SOURCE PASSAGE:

Rough and ready cavalrymen with no guiding ideology, the Marinids overthrew the last of the Almohad rulers, established a new dynastic capital at Fez, and restored a measure of political stability to Morocco in the last quarter of the thirteenth century. From the start the new sultans harbored dreams of resurrecting the Mediterranean empire of their predecessors, and with this in mind repeatedly waged war against the ’Abd al-Wadids and the Hafsids, their neighbors to the east. Some of the Marinid kings mounted seaborne campaigns against the Iberian coast, but none of these invasions seriously threatened the Christian hold on the interior of the peninsula. In any event the Moroccans were obliged to pursue an active policy in the region of the strait, which was far too important strategically to be given up to the Christian states without a struggle.

The contest, however, was no simple matter of Islam versus Christianity. The battle of faiths that had dominated the decades of the Almohad retreat was losing some of its emotional ferocity, and a relatively stable balance of power was emerging among six successor states. Four of them were Muslim — the Marinids, the ’Abd al-Wadids, the Hafsids, and the Nasrids, who ruled Granada after 1230. The other two were Christian — Castile and Aragon–Catalonia. From the later thirteenth through the following century these six kingdoms competed in peace and war with little regard to matters of religion, which served mainly as ideological cover for utterly pragmatic political or military undertakings.

DATA LINES:
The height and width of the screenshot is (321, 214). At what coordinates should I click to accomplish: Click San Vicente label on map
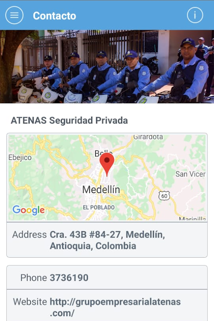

TASK GOAL:
Write the next paragraph of the passage on the Marinids and the six rival kingdoms, picking up right after its final sentence.

RESPONSE:
War and peace in the Strait of Gibraltar converged on the five principal towns which faced it — Tarifa, Algeciras, and Gibraltar on the European side, Ceuta and Tangier on the African. These ports were the entrepôts of trade between the continents, the embarkation points for warriors on crusade, and the bases for galleys which patrolled the channel. In the later thirteenth and the fourteenth centuries they were the objects of incessant military rivalry among the kings of the region. Algeciras, for example, was ceded by Granada to the Marinids in 1275, returned to Granada in 1294, taken again by Morocco in 1333, and finally seized by Castile in 1344. Indeed, Tangier was the only one of the ports to retain the same political masters throughout this period, following the Marinid occupation in 1275. Part of the reason was that in the politics of the strait, Tangier was, relatively speaking, the least important of the five cities. The others all fronted the narrow easterly end of the channel and were vital to the trade and communication of the western Mediterranean. But Tangier, lying far off to the southwest and almost facing the Atlantic, was a prize of lesser magnitude. It would be the fortune of Portugal, an Atlantic power, to wrest the city from Moroccan control, but not until 1471.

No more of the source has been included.